Upham, however, said the second Longhorn couldn’t initiate a rescue because of the elevation. Due to the need for a high-altitude rescue, Upham said a request for military support to assist NAS Fallon was made. He said the California Army National Guard provided a CH-47F Chinook helicopter to aid in the rescue mission.

“Our aircraft were already activated at Mather Field for fires,” said Lt. Col. Brandon Hill, public affairs officer for the California Army National Guard. “The timing worked out well.”

The tandem-rotor Chinooks, which were used for high-altitude missions in Afghanistan, have been called up for their large-bucket capabilities to drop water on the region’s raging forest fires. The Cal Guard’s Army Aviation Support Facility is located at the former Mather Air Force Base 11 miles southeast of Sacramento. Hill said the CH-47 that responded for the high-altitude rescue is based out of Stockton.

The CH-47 delivered a ground SAR team to the crash site before refueling at Mammoth Lakes. Upham said the Chinook then returned to the scene and landed about 200 yards on a narrow ledge near the Navy helicopter to perform its rescue mission.

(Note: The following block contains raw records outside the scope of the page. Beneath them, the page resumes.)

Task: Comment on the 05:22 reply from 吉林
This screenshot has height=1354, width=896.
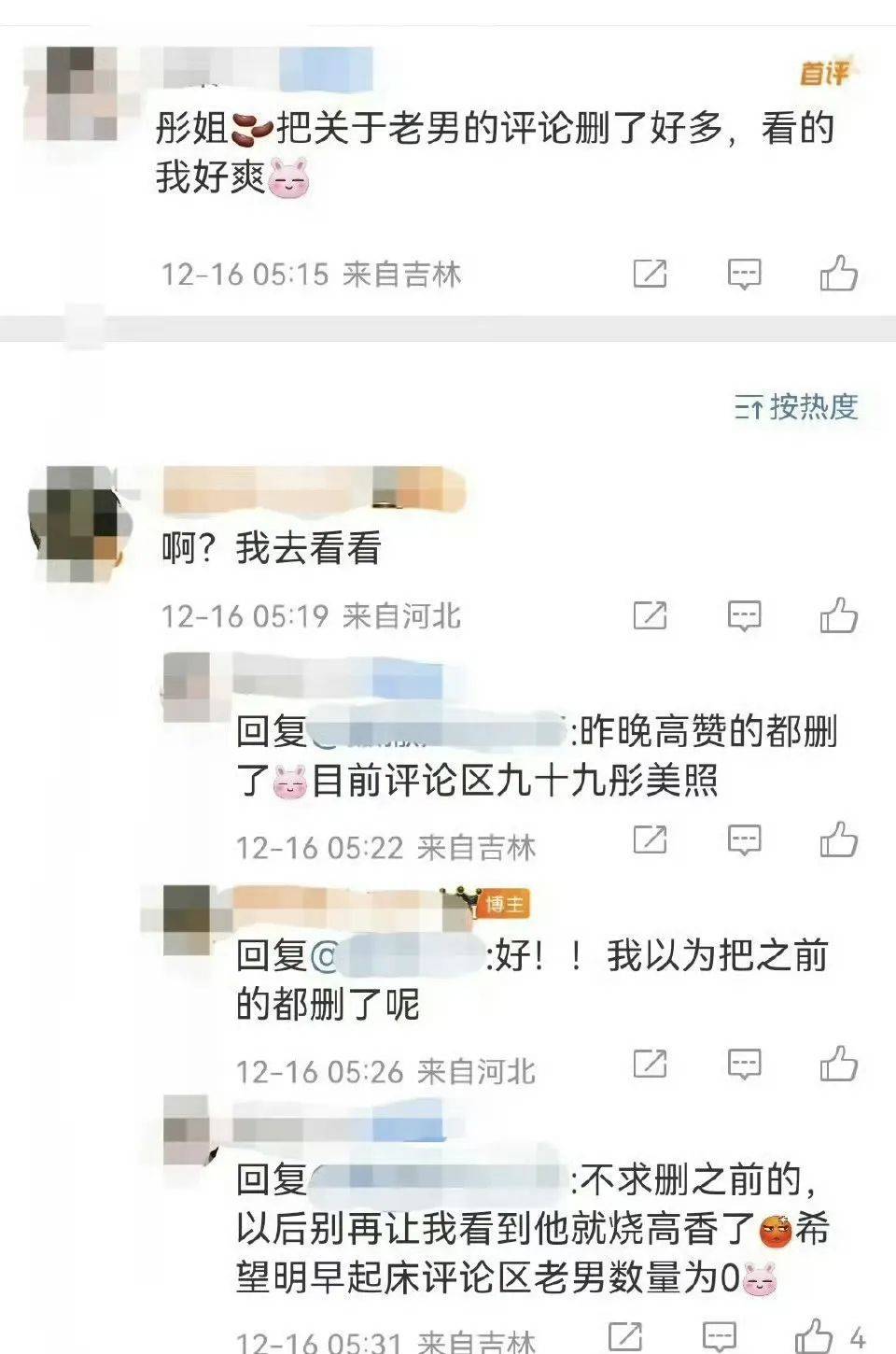Action: pos(744,839)
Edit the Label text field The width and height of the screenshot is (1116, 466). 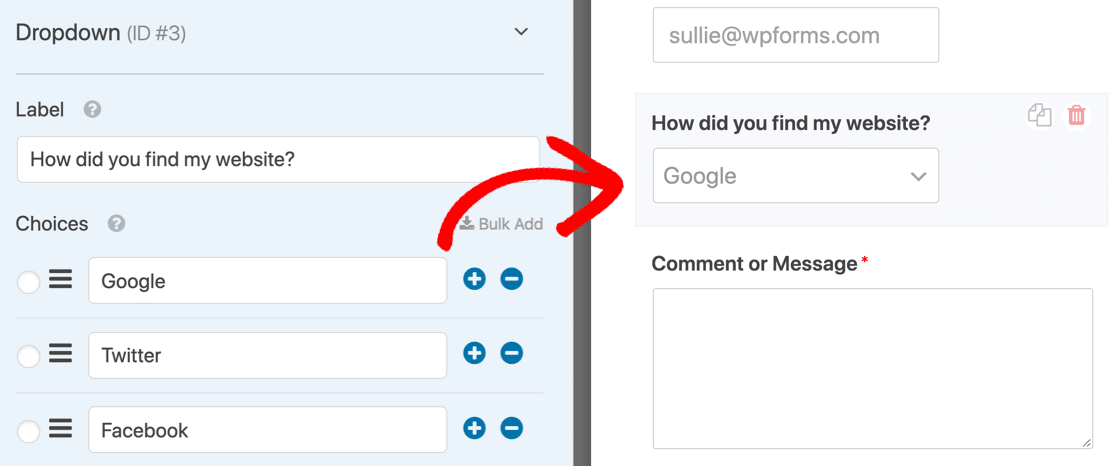tap(278, 159)
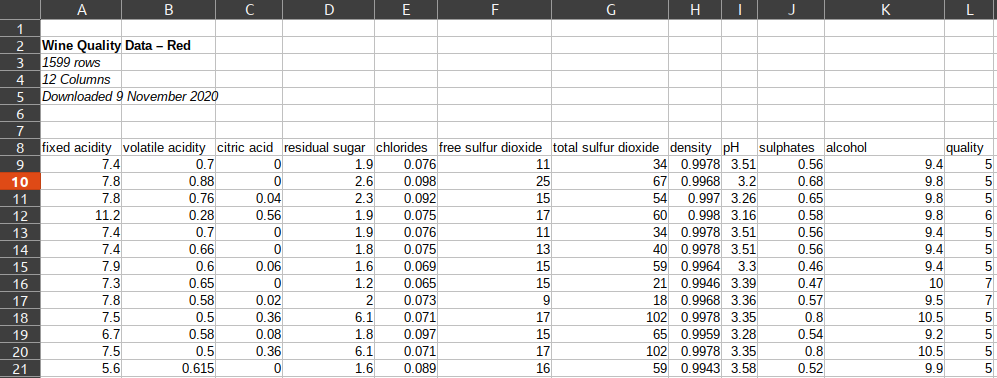Click the select-all corner box

(20, 10)
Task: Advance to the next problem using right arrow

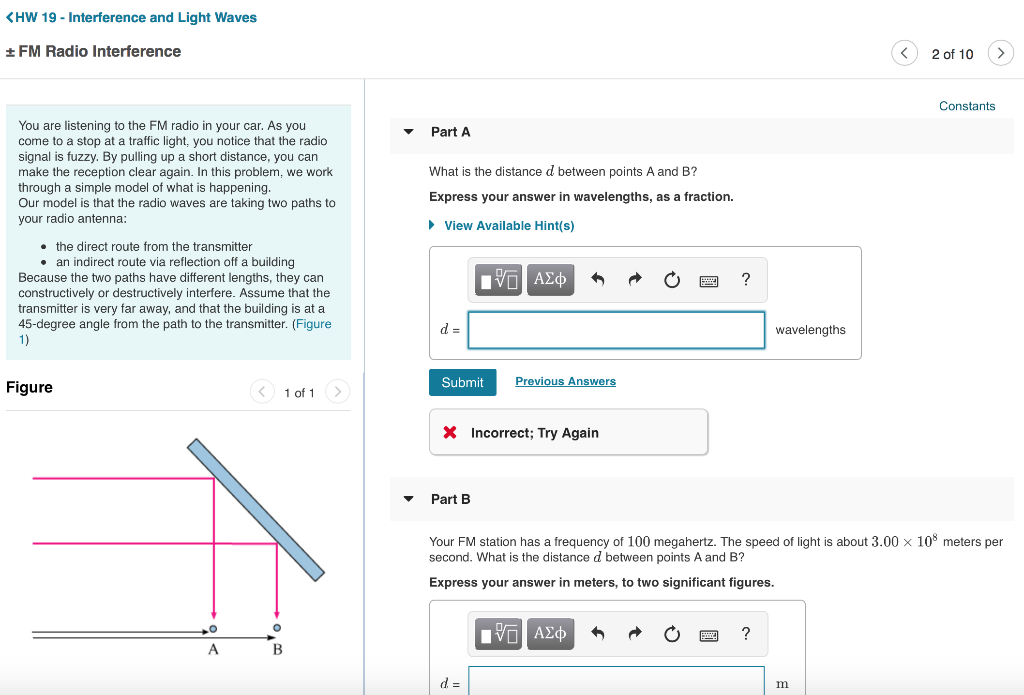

“At about 2 p.m., the Longhorn crew was safely recovered aboard the CH-47,” Upham added.
He said Navy investigators will talk to the crew and fly out to the crash site. Following the on-site investigation, the helicopter will be removed from its current position on U.S. Forest Service land.

“The investigation will look at any physical damage to the airframe,” Upham said. “Thank goodness it (helicopter) didn’t roll.”

Because of their lift capabilities, he said a Chinook, a civilian Sky Crane helicopter or another type of helicopter used for high-altitude operations may be used to remove the Navy helicopter from its precarious perch.

“Any photographs from the area will be used for the investigation,” he added.

Upham said any military support for civil mutual aid SAR missions are coordinated by the Air Force Rescue Coordination Center (AFRCC) at Tyndall Air Force Base, Florida.  Pursuant to the National SAR Plan of the United States, he said military aircraft may also be used for civil SAR/MEDEVAC (medical evacuation) needs to the fullest extent practicable on a non-interference basis with primary military duties according to applicable national directives, plans, guidelines and agreements.